Did I miss something? I didn’t see any reference to American kids. irishgirl is in Northern Ireland.

You’re right. I must have assumed American on the logic that no one but my own people could be simultaneously so ignorant and yet so committed. I can’t imagine how someone in Ireland could come up with Shaunnin, much less that pronuncation.

“shawn-EEN”, actually. There are one or two of them around. You’re dead right on “Cliodhna” though.

But, in fairness, there is the occasional Irish person who mispronounces their own name (in terms of the rules of Irish orthography, I mean). The Sinn Féin politician Toiréasa Ferris says her first name as “tir-AYSH-uh”, even though S isn’t supposed to be aspirated next to A. I think it’s down to her parents’ poor grasp of the language!

Yup, and it’s getting more common. I know one couple who called their child Aoíbhe, but pronounce it Ava instead of Eva. It makes my brain hurt whenever I see her name in writing!

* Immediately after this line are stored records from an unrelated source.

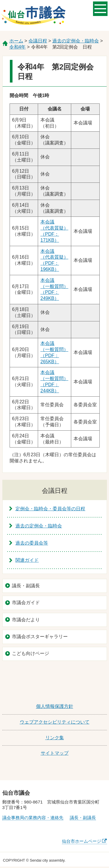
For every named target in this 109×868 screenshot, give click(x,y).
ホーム (16, 41)
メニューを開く (100, 8)
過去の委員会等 (32, 543)
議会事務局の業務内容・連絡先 (33, 817)
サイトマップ (55, 753)
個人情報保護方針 (55, 706)
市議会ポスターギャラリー (40, 637)
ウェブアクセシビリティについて (55, 722)
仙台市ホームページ (81, 841)
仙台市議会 (33, 16)
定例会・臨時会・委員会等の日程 (50, 508)
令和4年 (18, 47)
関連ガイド (27, 560)
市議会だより (26, 620)
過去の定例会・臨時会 (76, 41)
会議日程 (38, 41)
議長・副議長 (26, 586)
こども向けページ (30, 653)
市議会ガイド (26, 602)
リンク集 (54, 738)
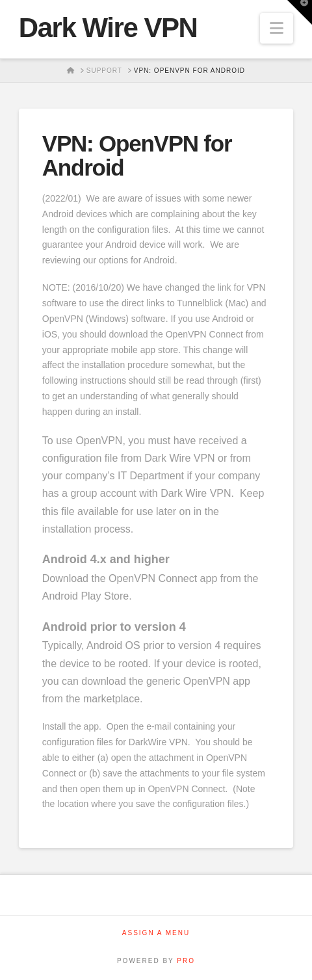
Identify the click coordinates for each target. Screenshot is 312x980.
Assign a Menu (156, 933)
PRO (186, 960)
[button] (276, 28)
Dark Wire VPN (108, 28)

The vowel (and other) points are important though. If the second name was pronounced with a “s” instead of “sh” it would be “our hatred”, I think. The root that means “hate” is sin-nun-aleph, the first three letters of the name. The difference is whether the dot is on the right or the left of the top of the first letter.

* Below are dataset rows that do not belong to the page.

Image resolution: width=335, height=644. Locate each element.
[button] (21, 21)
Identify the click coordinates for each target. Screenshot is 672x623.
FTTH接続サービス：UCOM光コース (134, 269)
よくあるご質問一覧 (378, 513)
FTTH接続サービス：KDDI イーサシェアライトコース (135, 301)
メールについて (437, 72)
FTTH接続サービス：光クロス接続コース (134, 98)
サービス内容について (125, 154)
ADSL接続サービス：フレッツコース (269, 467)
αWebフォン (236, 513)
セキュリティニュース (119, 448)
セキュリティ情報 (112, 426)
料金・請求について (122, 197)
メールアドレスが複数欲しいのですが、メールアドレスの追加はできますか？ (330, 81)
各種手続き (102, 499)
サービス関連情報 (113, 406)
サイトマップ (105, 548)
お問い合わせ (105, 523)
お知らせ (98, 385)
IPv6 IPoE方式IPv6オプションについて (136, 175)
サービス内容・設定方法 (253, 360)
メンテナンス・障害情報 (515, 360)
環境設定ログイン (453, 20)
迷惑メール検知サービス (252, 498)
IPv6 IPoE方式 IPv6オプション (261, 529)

(According to the Brown-Driver-Briggs Hebrew-English Lexicon [Biblical Hebrew] and me who is very tired.)

I thought this thread would be about the following old joke:

A Jewish guy is walking around the Lower East Side, when he sees a friend from his village in the old country!

“Chaim? Chaim!” he calls out “It’s me, Shlomo! I didn’t know you came to America. How are you?”

“Oh, I’m fine, Shlomo. But I have a new name in America - Shawn Ferguson.”

“How did you end up with that name?”

"Well, Shlomo, when the ship was docking at Ellis Island I got so excited I forgot how to speak English. And when we were in the line for customs I got so very excited I couldn’t remember my own name! So when the customs guy asks me questions, all I can say is ‘I’ve forgotten my name!’ "

Which, in Yiddish, is ‘Shane fergessen!’ :slight_smile:

Where’s the “happy orthodox jewish thread hijacking guy” smiley when you need it?

Thanks for the correction. I’ve been studying Irish for a long time, but mostly as a reading language, so it’s easy to make such mistakes. Does the diminutive always take the stress, then? Thinking it over, I’m pretty sure it always does when those words / names are borrowed into English (Colleen, Doreen, Eileen, Kathleen, Noreen, etc.).

I’m not sure if there’s a hard and fast rule about that (paging hibernicus!). There is a general rule that a syllable with a fada (accented vowel) usually takes the stress, although that’s not a particularly useful rule in a name like Seáinín.

Hard and fast rule? This is Irish we’re talking about!:stuck_out_tongue:

Seriously, I don’t know; you could hear it either way and it wouldn’t sound strange. “ShaNOWN” on the other hand…:dubious:

How would Hebrew without vowel marks handle O’Malley as distinct from Malley?

With an *alef *and a *vav *at the beginning.

*Alef *is a “blank” letter, which means it can be seen as an A, O, E, I, or U at the beginning of a word; depending on the attached vowel; and even without vowel marks, several Hebrew letters also serve as vowels - vav, for instance, can be pronounced O or U, while *alef *in the middle of a word is pronouced A.

מאלי

או’מאלי

Oh, and about the the board not being able to handle Hebrew vowel marks.

Can you see this?
עִבְרִית

(Of course, figuring out how to type the things is your own problem. It might help to know that in Unicode, which is the only way you’ll manage to use them here, Hebrew vowel marks are combining forms: Little ‘partial’ characters that attach to the previous character.)

That’s interesting. I’ve only ever heard that first name pronounced “CLEEN-na” and the pronunciation of the second one is how I would say the name of the street my brother used to live on (Shanowen Rd.)

what do the names mean? when i try to find my name in other languages i find out what they call a rocking chair, not how they would say the english pronounciation.

say one of the names mean “strong one” one would then find out how “strong one” is said and written in the language of your choice.